Business / Industries

Fuzhou growers turn over a new leaf with jasmine still at its core

By Hu Haiyan/Hu Meidong/Sun Li (China Daily) Updated: 2015-01-06 09:17

Tea producers in Fujian province reckon they have a brew worth selling to the world, report Hu Haiyan, Hu Meidong and Sun Li in Fuzhou.

If the sweet aroma of jasmine tea was savored in every corner of the planet, nobody would be happier than the residents of Fuzhou.

For Fuzhou, capital of Fujian province, is where jasmine tea was born, and any cup of it from the city is said to be infused with the breath of spring, said Zheng Jiangmin, director of Fuzhou Agriculture Bureau.

"The city benefits greatly as a result of its jasmine tea exports, which give it great brand recognition across the country and worldwide because of its quality."

The art of scenting tea with jasmine was invented by Fuzhou locals more than 1,000 years ago, and since the Ming Dynasty (1368-1644) in particular it has undergone extensive refinement, he said.

So it is perhaps surprising that it was only 30 years ago that Fuzhou adopted the jasmine as its official flower. In those days the city's population was about 600,000, and about 60,000 were engaged in the jasmine tea industry. That number has halved, reflecting a general decline in agriculture, and the industry is now looking for the kind of refreshment the tea delivers to revive it.

At its peak, about 11,300 hectares of land were under jasmine tea cultivation, but that later fell to 6,666 ha. Fuzhou now has 1,000 ha devoted to growing jasmine flowers and 9,333 ha for jasmine tea.

The city produced 11,000 metric tons of jasmine last year, on a par with production the previous year. Sales revenue was 2.02 billion yuan ($326 million), up 12 percent from the previous year.

Production is expected to remain flat, Zheng said, but prices will rise because of increasing labor costs and higher quality.

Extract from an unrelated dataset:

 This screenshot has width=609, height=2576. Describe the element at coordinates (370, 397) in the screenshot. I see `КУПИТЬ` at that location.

Despite the undoubted prowess and reputation that Fuzhou's jasmine tea enjoys, most of the top-grade tea is sold domestically. Much of the export tea is of a lower quality and will end up being served in Chinese restaurants.

The city produces about one-quarter of the country's jasmine tea, of which only 9 percent is exported, said Zhang Jiansheng, deputy director of the economic development division of Fuzhou Agriculture Bureau.

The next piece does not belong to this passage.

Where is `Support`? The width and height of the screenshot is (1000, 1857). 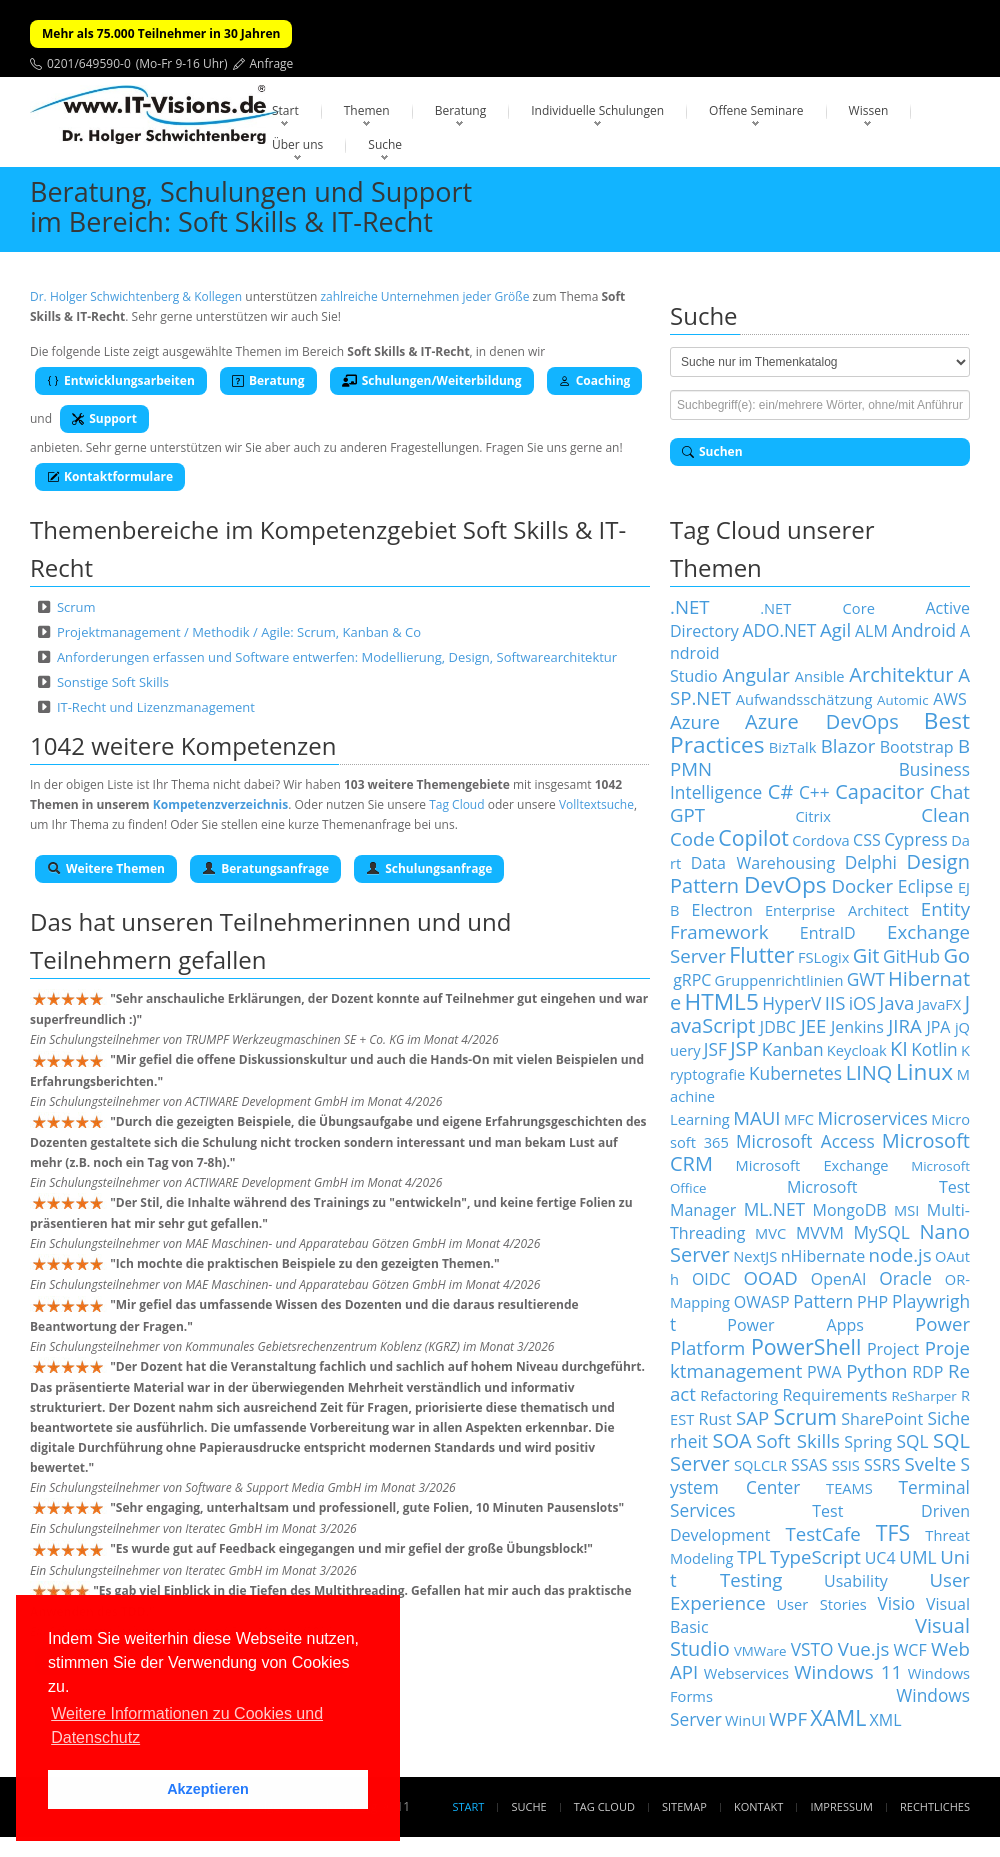 Support is located at coordinates (104, 418).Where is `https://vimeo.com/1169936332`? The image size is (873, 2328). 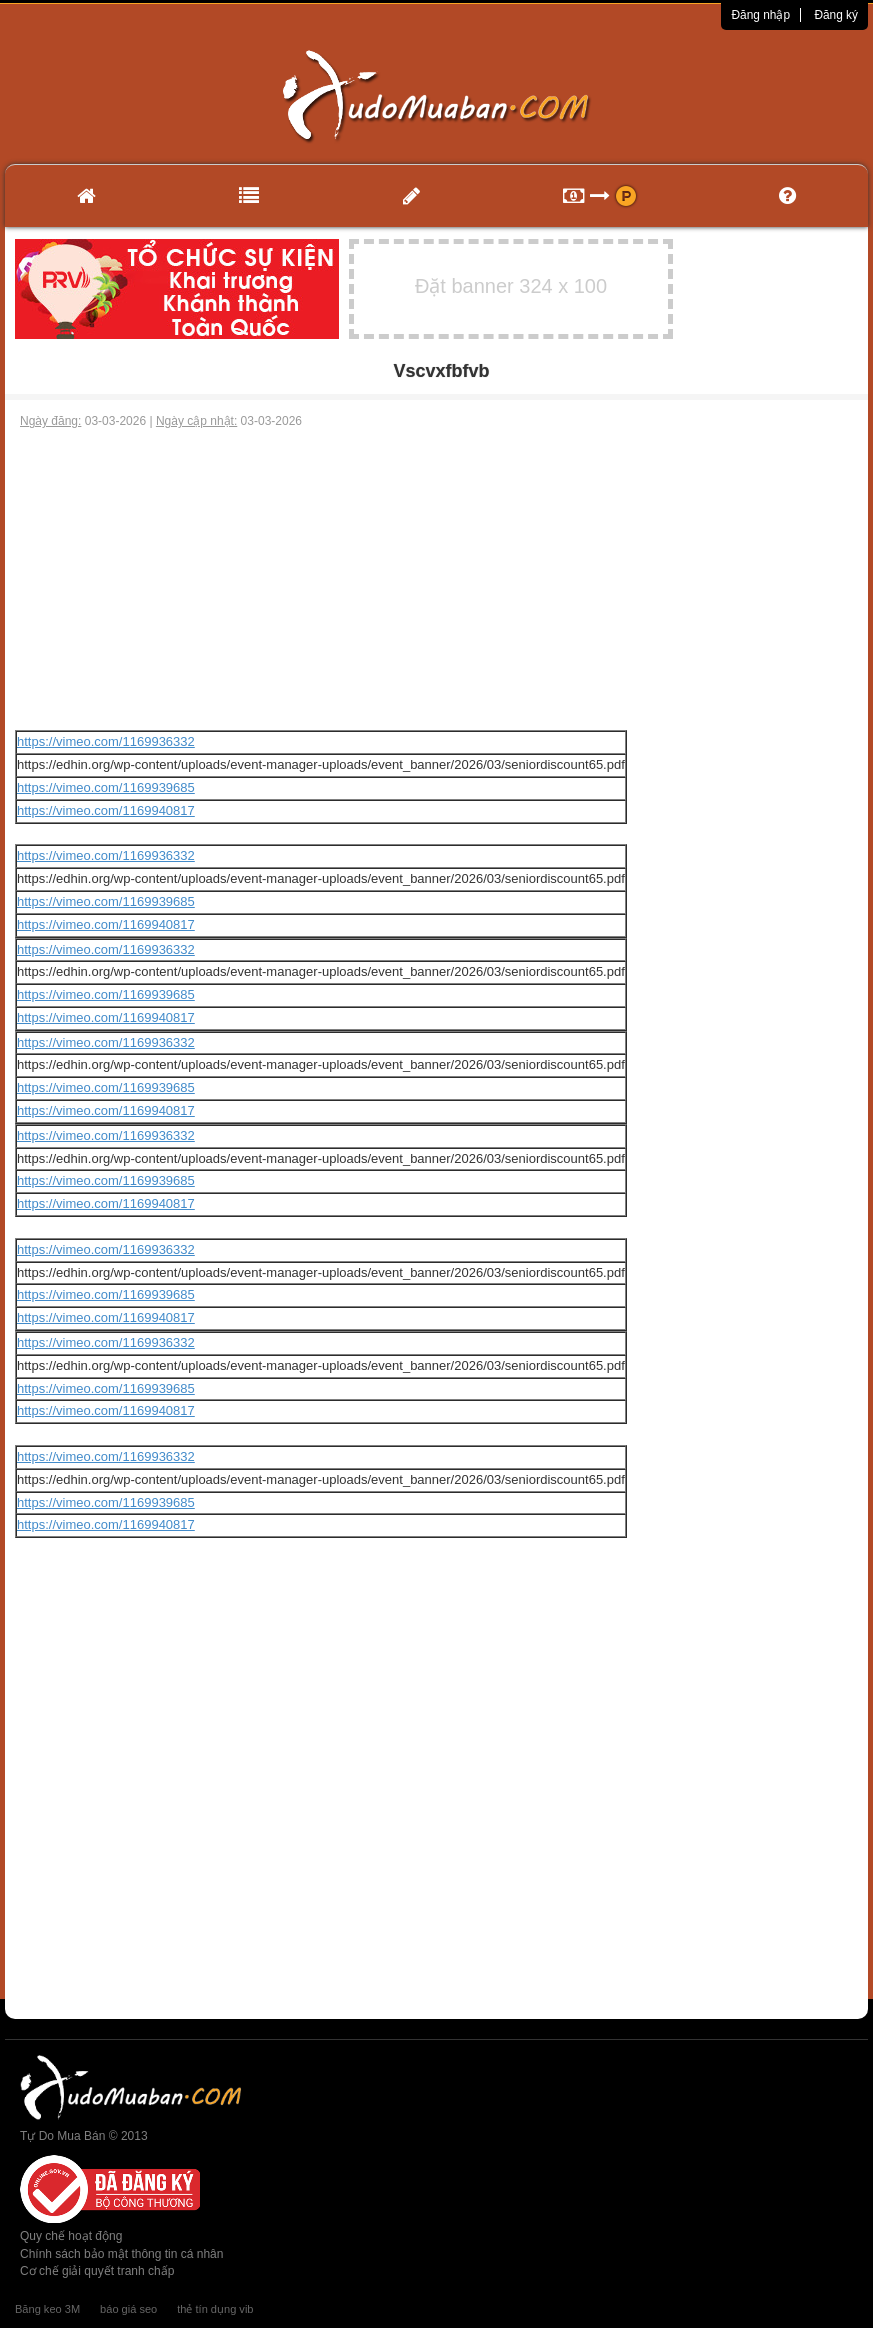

Zhang, who prefers to prepare his brew gong fu cha (a tea ceremony) style, said that exporting jasmine tea is difficult.

"Foreigners need a deeper insight into drinking the tea. It is high quality and closely related to Chinese culture."

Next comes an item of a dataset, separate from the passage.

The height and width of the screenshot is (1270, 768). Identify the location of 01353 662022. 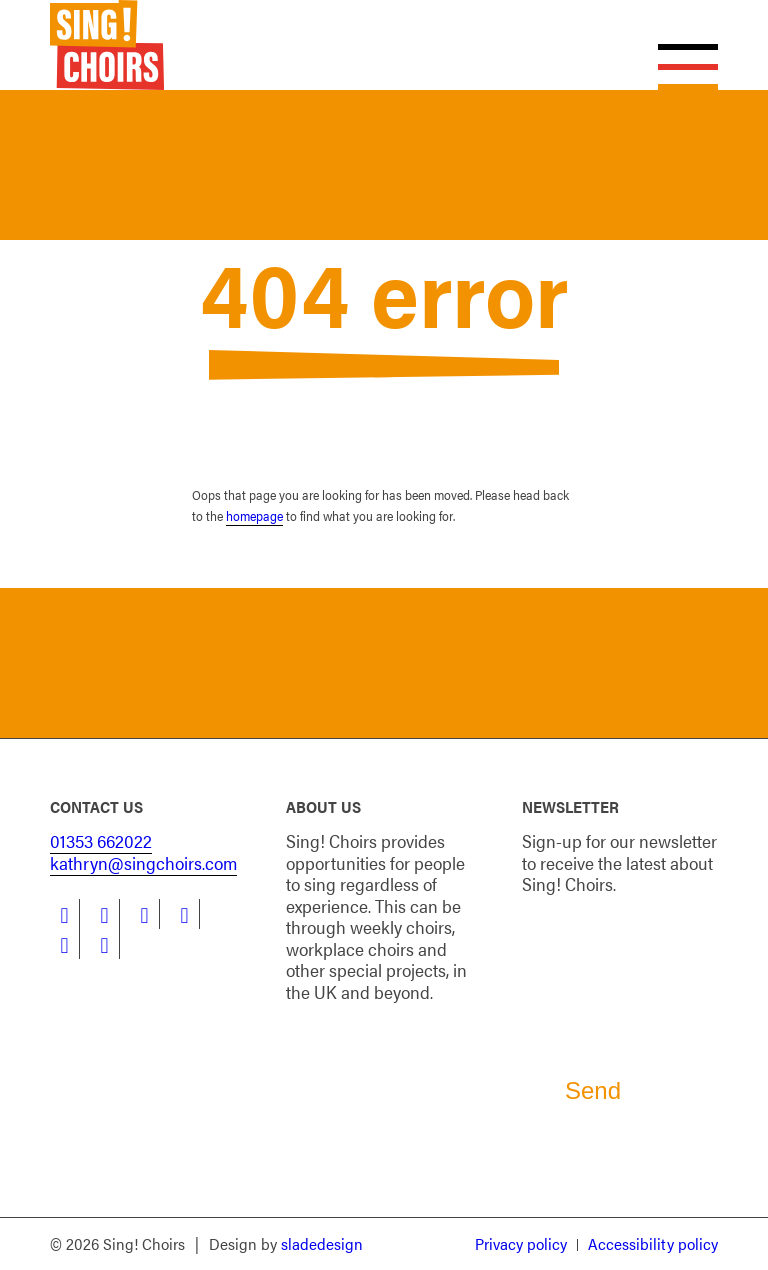
(101, 840).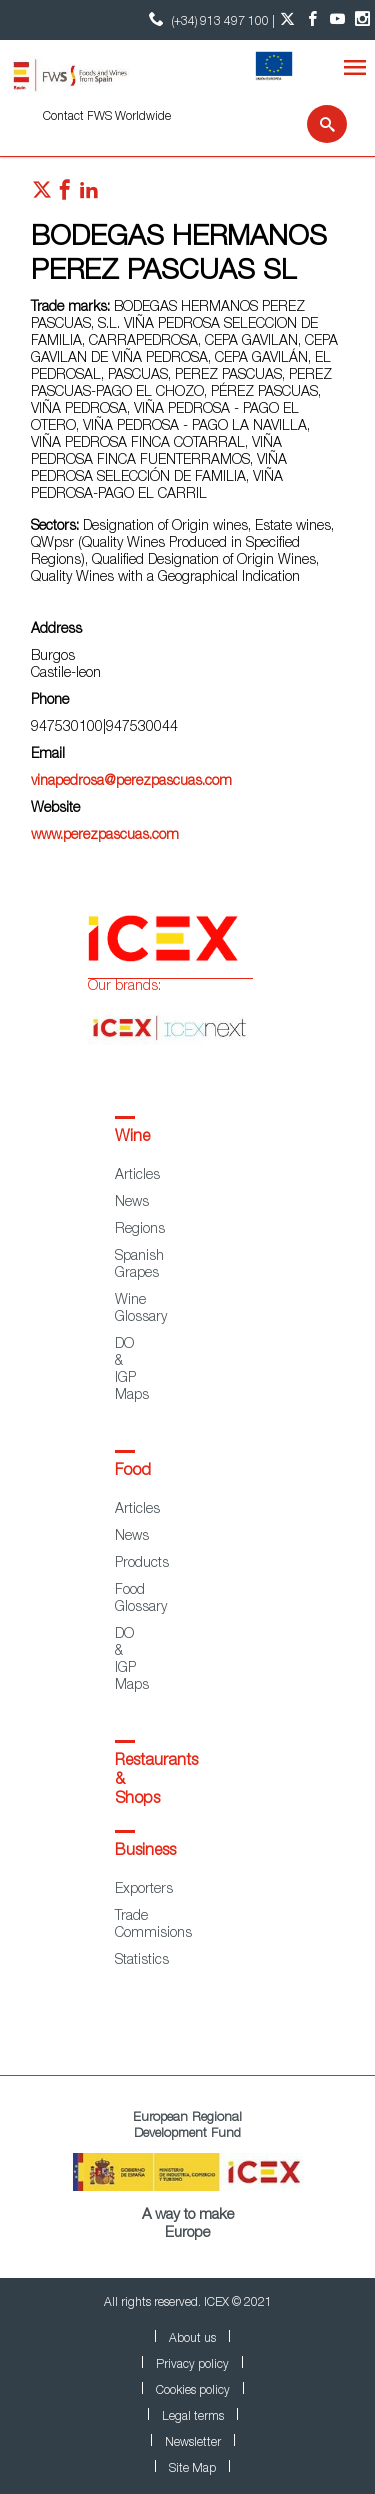 The width and height of the screenshot is (375, 2494). I want to click on News, so click(132, 1203).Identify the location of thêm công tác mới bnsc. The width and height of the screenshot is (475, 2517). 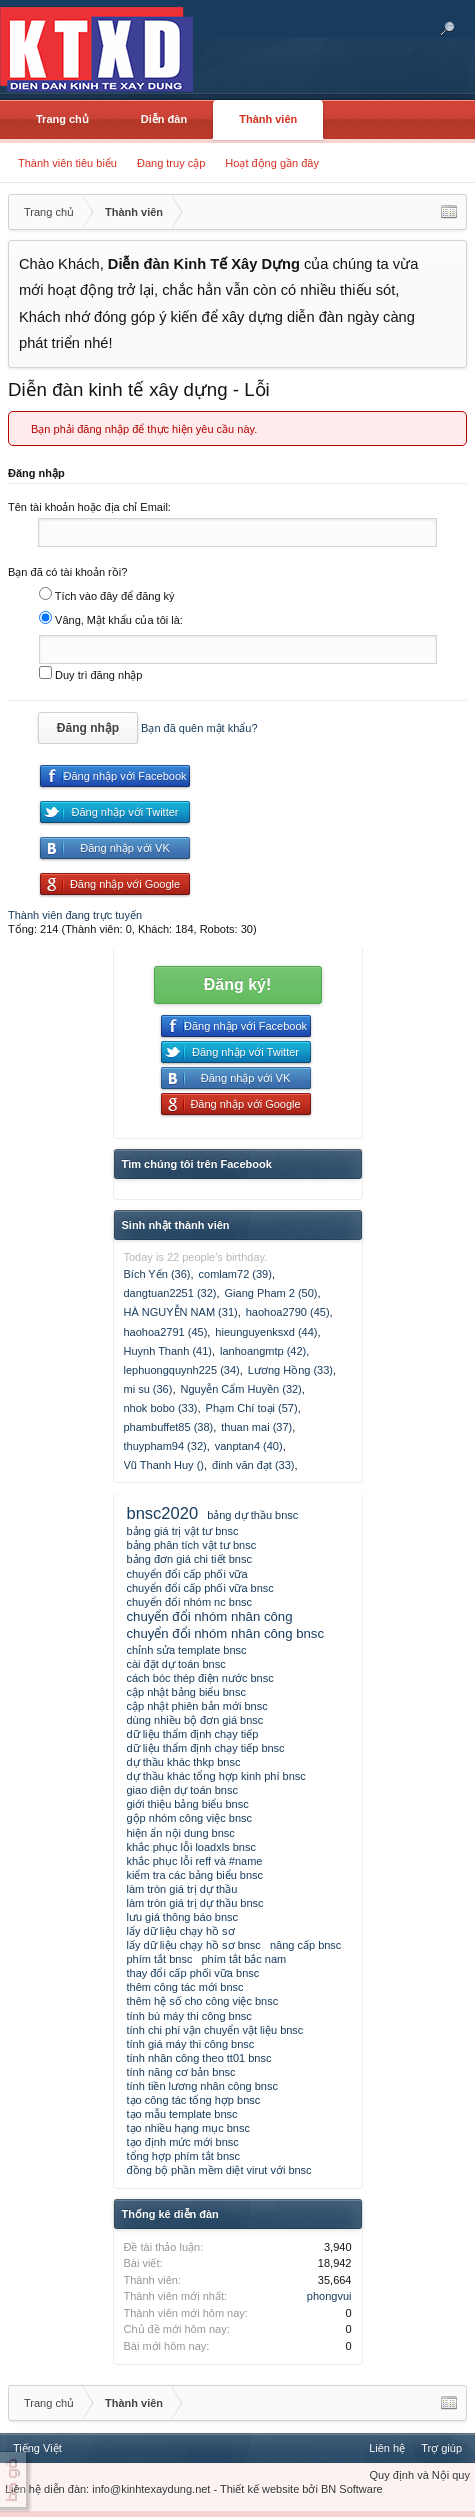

Ye Weihong, vice-president of the sales department of Fujian Jiufeng Agriculture Development, said: "Generally, tea is much less popular than coffee worldwide. More often than not, Chinese jasmine tea is found overseas in Chinese restaurants."

Last year the company had sales revenue of about 80 million yuan, and it is expected that the figure will increase 20 percent this year, Ye said.

"We don't export anything at the moment, but we certainly plan to export high-end jasmine tea in the near future."

To tap the overseas market, the group has come up with new categories of tea, such as jasmine black.

"Black tea is much more popular than green tea worldwide, and it needs less time to produce, which makes it a good proposition for us," Ye said.

Jasmine black went on the market in 2010 after two years were spent developing it, and Fujian Jiufeng Agriculture Development became the first company to produce it, Ye said.

"In this we have black tea and jasmine, two elements of the East and the West in perfect harmony."